Het voorstel voor een ePrivacy Verordening - de vertrouwelijkheid van communicatie

Persoonsgegevens zijn geen ruilmiddel voor content of digitale diensten!

News Privacy blijft een heet hangijzer met de GDPR die op 18 mei 2017 in voege treedt. Daarnaast zit er een andere Europese wet aan te komen, namelijk de ePrivacy Verordening, voorlopig nog slechts een voorstel. Met deze verordening hoopt men het vertrouwen van de burgers in het aanbod van digitale dienstverlening te ondersteunen door de regels rond de cookies te vereenvoudigen en de online marketing van de bedrijven transparanter te maken.

1. Inleiding

Het stof rond de GDPR (de Engelse benaming die veelal gebruikt wordt voor de Algemene Verordening Gegevensbescherming) is nauwelijks gaan liggen of er zit een nieuwe Europese wet aan te komen, nl. de Verordening met betrekking tot de eerbiediging van het privéleven en de bescherming van de persoonsgegevens in elektronische communicaties, ook genaamd de ePrivacy Verordening, voorlopig nog slechts een voorstel (COM (2017) 10 final, 2017/003 (COD)).

Het objectief van het voorstel van ePrivacy Verordening is om het vertrouwen van de burgers in het aanbod van digitale (online) diensten te vergroten, om de regels rond cookies te vereenvoudigen en om de marketing van bedrijven transparanter te maken.

Dit voorstel van ePrivacy Verordening zal de ePrivacy Richtlijn 2002/58/EC (ook Cookie Richtlijn genoemd) vervangen en de bedoeling is om de verschillende nationale ePrivacy wetgevingen te harmoniseren en in lijn te brengen met de Algemene Verordening Gegevensbescherming (of GDPR). 

Er is gekozen voor een verordening en niet voor een richtlijn.

Het voordeel van een verordening is, dat het een Europese wet is die in alle landen tegelijkertijd en zonder aanpassingen van kracht is. Een richtlijn moet daarentegen door de nationale wetgevers omgezet worden in nationale wet en dat leidt vaak tot grote verschillen in interpretatie van de tekst van de richtlijn tussen de 28 lidstaten en dus tot lastig navigeren voor bedrijven die in de verschillende lidstaten actief zijn.

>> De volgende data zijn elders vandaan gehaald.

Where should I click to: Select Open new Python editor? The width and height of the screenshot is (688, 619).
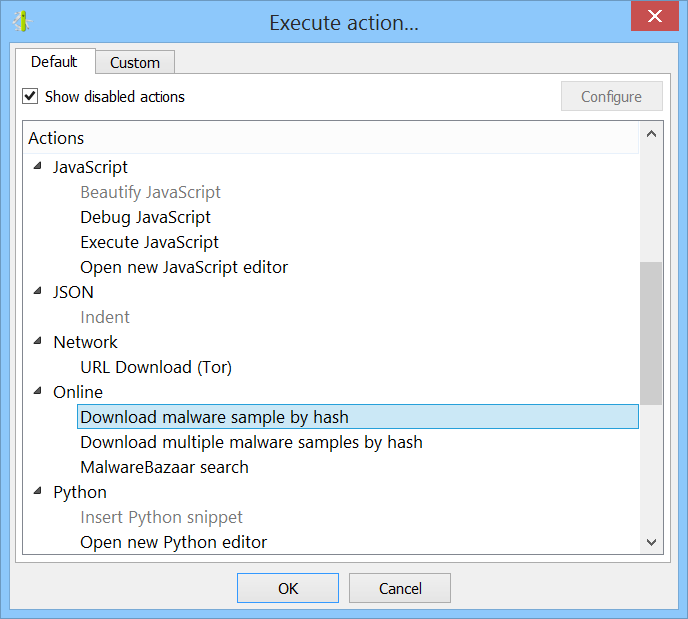point(173,542)
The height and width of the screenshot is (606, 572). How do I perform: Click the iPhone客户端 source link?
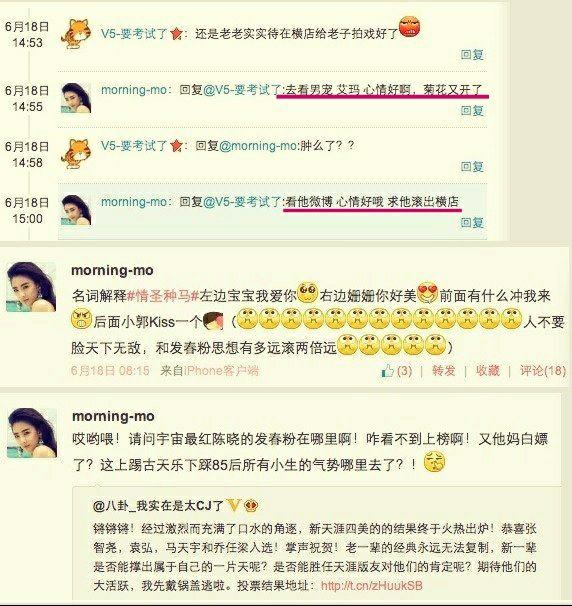pos(221,371)
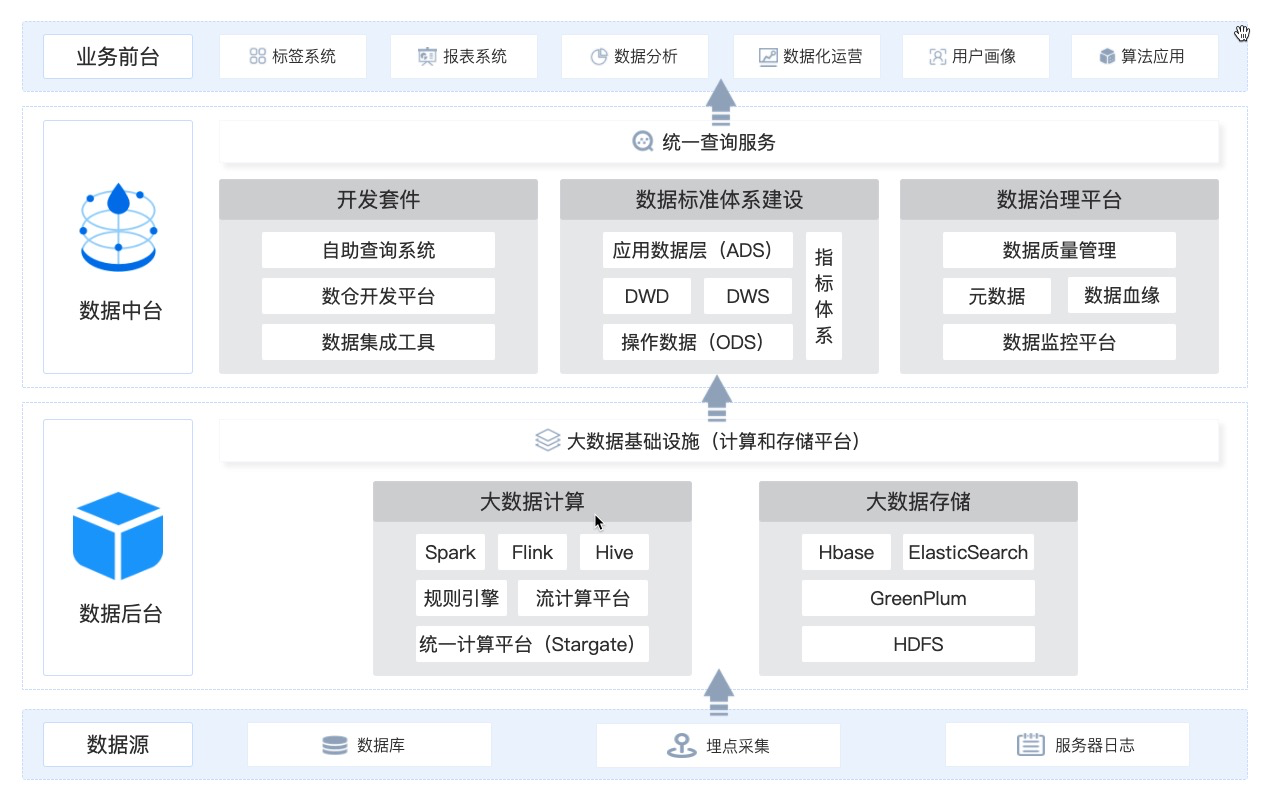Click the 算法应用 cube icon
The height and width of the screenshot is (800, 1275).
1107,57
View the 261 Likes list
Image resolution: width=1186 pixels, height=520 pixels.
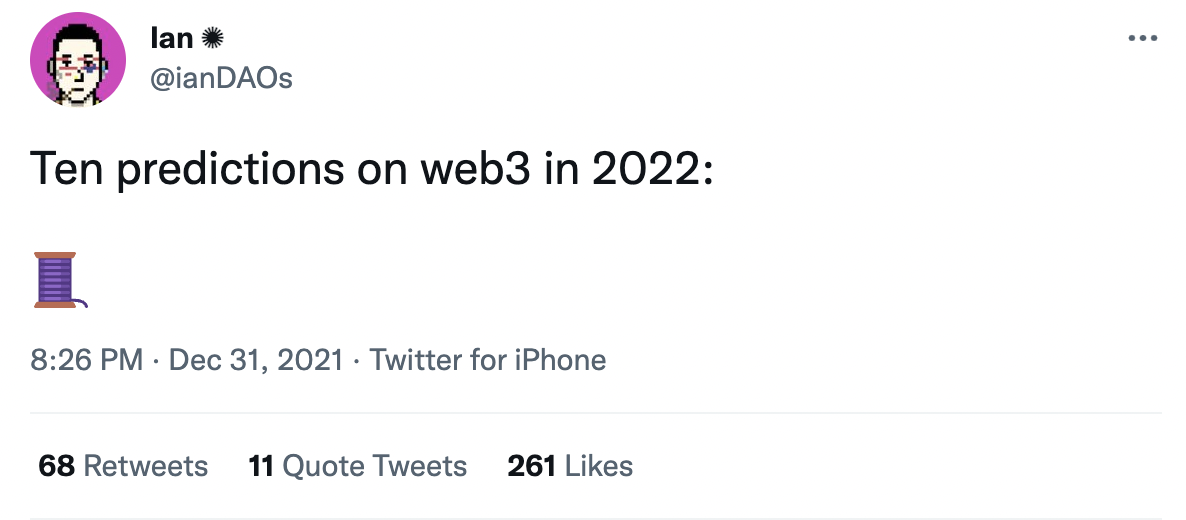pos(570,466)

Dit voorstel van verordening wil de vertrouwelijkheid van alle elektronische communicatie garanderen, waarbij alle communicatie wordt geviseerd, zowel de traditionele (reeds geregeld onder de oude ePrivacy Richtlijn) als de nieuwe elektronische communicatiemiddelen (Skype, WhatsApp, Facebook Messenger, Gmail, iMessage, in-platform messages, bv. Facebook en Twitter), dus ongeacht de gebruikte technologie. 

Deze verordening wil ook de bepalingen omtrent cookies vereenvoudigen door meer keuze te geven aan de gebruikers. 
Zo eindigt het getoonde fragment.